Work to be completed
Look through the records below and copy each line that includes the word "will".

Source material
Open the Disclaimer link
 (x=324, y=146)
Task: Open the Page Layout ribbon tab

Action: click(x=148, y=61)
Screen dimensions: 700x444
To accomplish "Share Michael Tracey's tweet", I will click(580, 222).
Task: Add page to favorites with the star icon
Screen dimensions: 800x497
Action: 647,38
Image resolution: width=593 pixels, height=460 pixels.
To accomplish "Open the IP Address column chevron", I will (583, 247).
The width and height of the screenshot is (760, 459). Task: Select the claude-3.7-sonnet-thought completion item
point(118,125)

==

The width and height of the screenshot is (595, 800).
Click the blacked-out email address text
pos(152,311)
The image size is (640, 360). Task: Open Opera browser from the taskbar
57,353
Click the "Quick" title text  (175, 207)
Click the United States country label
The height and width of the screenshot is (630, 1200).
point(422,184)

Output of the task
To accomplish "Share Michael Tracey's tweet", I will click(580, 222).
To accomplish "Open the IP Address column chevron", I will (583, 247).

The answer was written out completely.